EXERCISE PROMPT: What you give back should match the listing word for word.

EXTRACTED RECORDS:
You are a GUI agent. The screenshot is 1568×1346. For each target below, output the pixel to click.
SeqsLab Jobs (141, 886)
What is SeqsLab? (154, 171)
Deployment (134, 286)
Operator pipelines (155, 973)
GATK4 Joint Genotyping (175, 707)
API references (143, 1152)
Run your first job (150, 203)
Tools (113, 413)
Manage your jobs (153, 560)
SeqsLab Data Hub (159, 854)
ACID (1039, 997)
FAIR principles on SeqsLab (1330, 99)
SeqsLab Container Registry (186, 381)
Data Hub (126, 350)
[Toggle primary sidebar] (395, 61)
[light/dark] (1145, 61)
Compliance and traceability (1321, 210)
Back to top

ANSWER TO THIS PROBLEM:
You are a GUI agent. The screenshot is 1568×1346. For each target below, output the pixel to click.
SeqsLab Jobs (141, 886)
What is SeqsLab? (154, 171)
Deployment (134, 286)
Operator pipelines (155, 973)
GATK4 Joint Genotyping (175, 707)
API references (143, 1152)
Run your first job (150, 203)
Tools (113, 413)
Manage your jobs (153, 560)
SeqsLab Data Hub (159, 854)
ACID (1039, 997)
FAIR principles on SeqsLab (1330, 99)
SeqsLab Container Registry (186, 381)
Data Hub (126, 350)
[Toggle primary sidebar] (395, 61)
[light/dark] (1145, 61)
Compliance and traceability (1321, 210)
Back to top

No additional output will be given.